編集H:むしろ、出さないでほしいです。最初は「よくある話」「どこにでもありそうな日常」「むしろちょっと羨ましい暮らし」それくらいでいいんです。他社さんの作品にはなりますが、『この会社は実在しません』(ヨシモト ミネ/著・KADOKAWA)という作品には、キーとなる「アットホームな職場であなたも“かぞく”の一員になりませんか?」というキャッチコピーがあります。『完璧な家族の作り方』(藍上 央理/著・角川ホラー文庫)のタイトル感もまさにそうです。そういう日常に転がっているホラーと縁遠いキーワードだからこそ、より違和感を覚えた時にゾクっとしませんか?
編集A:なるほど、そういう日常にある明るいキーワードに、少しずつ違和感が混じっていくみたいなイメージですか?
編集H:はい。でもその違和感も、はっきり“怪しい出来事”じゃなくていいです。
- みんな同じ言い回しを使っている
- 誰も気にしていないルールがある
そういう、“説明されないズレ”で十分です。大切なのは、読者が「これは何だったんだろう?」「もしかして自分の身の回りも…?」と考え始めてしまうこと。
編集A:読後、日常に戻れなくなる感じですね。
編集H:はい。読書体験が終わったあとも、作品がじわじわと日常に侵食してくる。まさにそれが、今回のモキュメンタリーホラーコンテストで私たちが一番見たい体験です。ホラー好きの人だけに向けた作品ではなく、普段ホラーを読まない人の足元をすくうような作品。今度は前回のコンテストよりもっと広く、もっと自由に広げてほしいと思っています。
編集A:なるほど…。
「怖さ」よりも「違和感」。
「怪異」よりも「日常」。
編集H:はい、その感覚を、ぜひ物語にしてみてください。あなたの日常のどこかで感じた「これ、少しおかしくない?」という感覚を、そのまま表現してもらえたら嬉しいです。
④最後にコンテスト応募者にむけて
編集A:私みたいにホラーに詳しくない人が読んでも、自然と引き込まれる作品が前回は多かった気がします。

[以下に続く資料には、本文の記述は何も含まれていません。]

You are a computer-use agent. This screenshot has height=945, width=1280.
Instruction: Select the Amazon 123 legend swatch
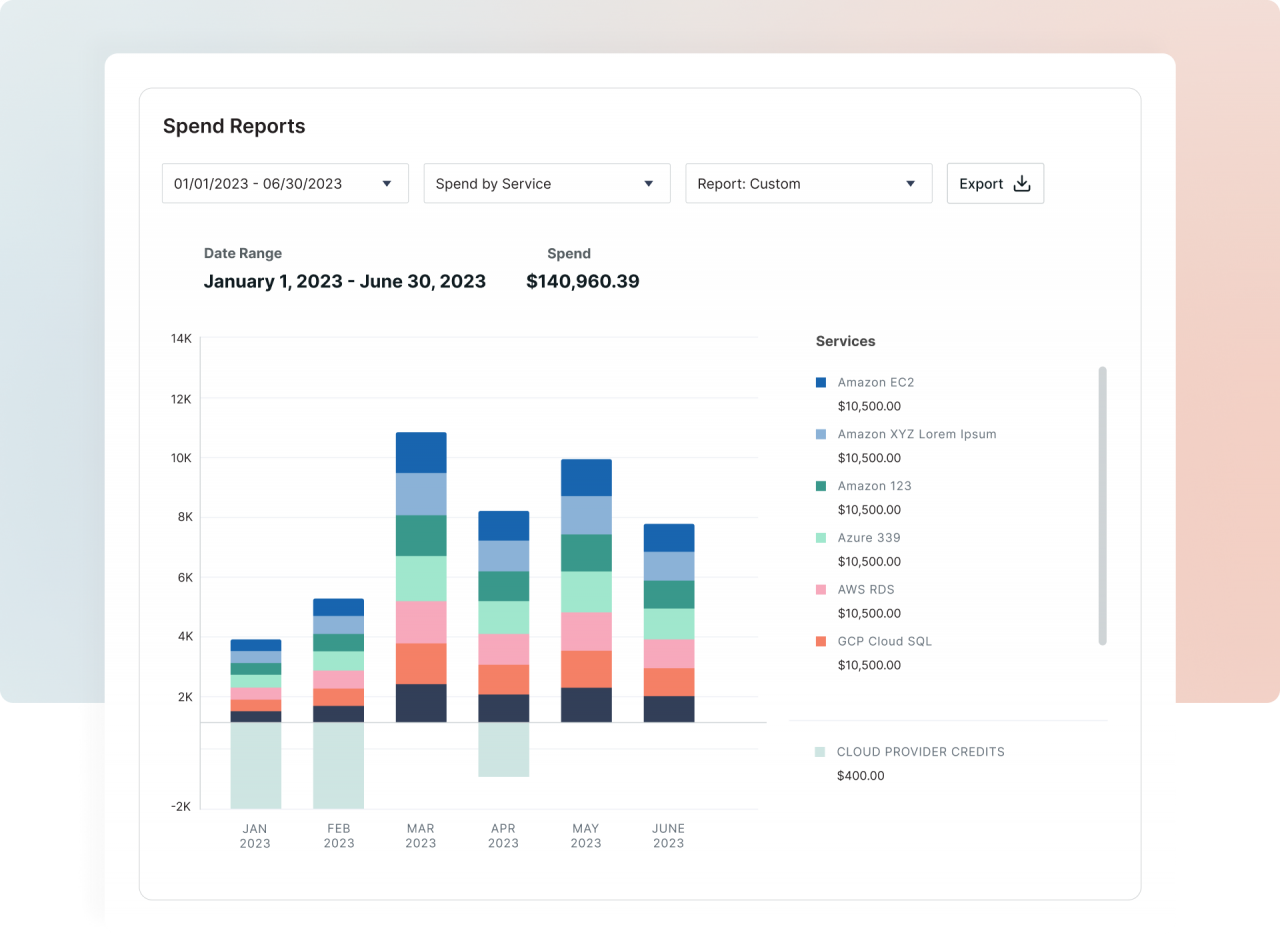(821, 486)
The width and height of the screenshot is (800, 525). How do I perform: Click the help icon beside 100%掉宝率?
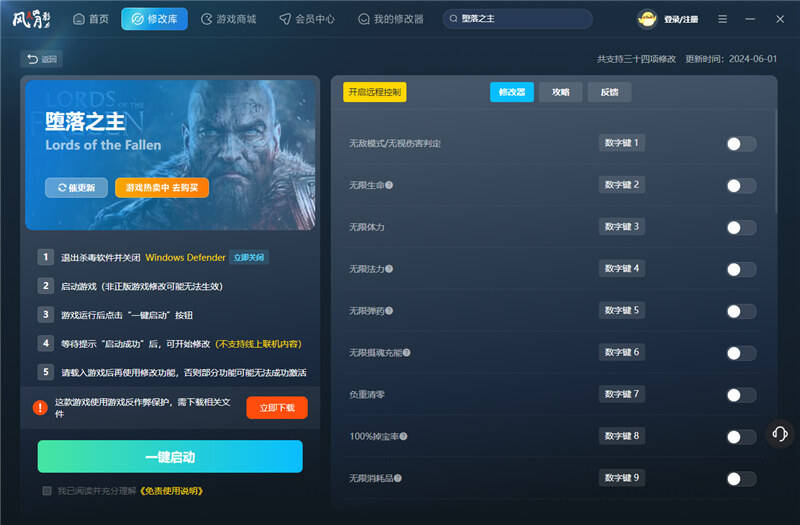(x=403, y=437)
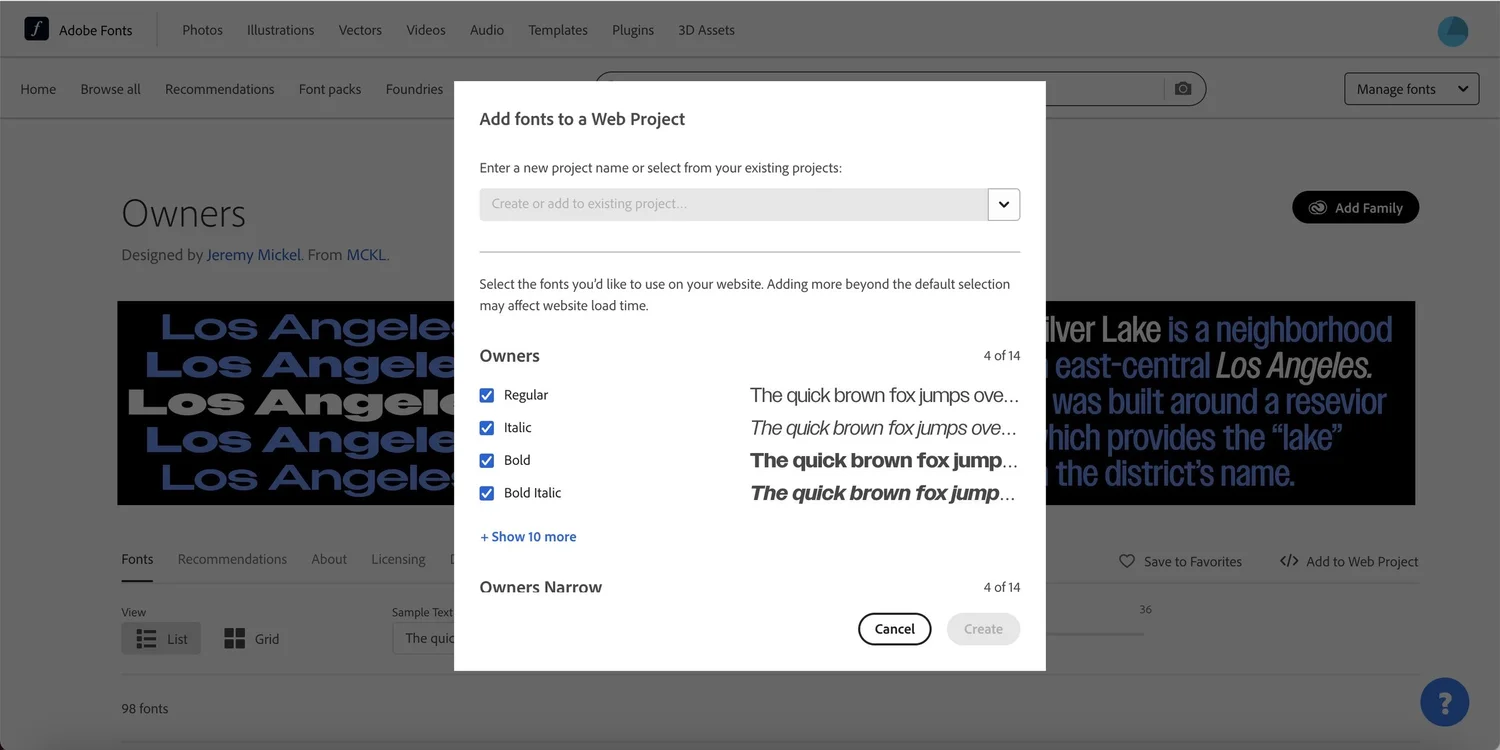Click the Add to Web Project code icon

[1290, 561]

編集H:はい。だから今回も、「怖いものを書かなきゃ」と構えなくていいです。
編集A:「目撃したかもしれない」「見てはいけないものを見た気がする」その感覚が、そのまま物語になるんですね。
編集H:その通りです!日常が揺らぎ、先入観が壊れる物語を、みなさんが「実際にありそう」と感じた身近な恐怖、説明のつかない違和感、論理では補えない“目に見えない何か”を、モキュメンタリーホラーという形式で物語にしてください!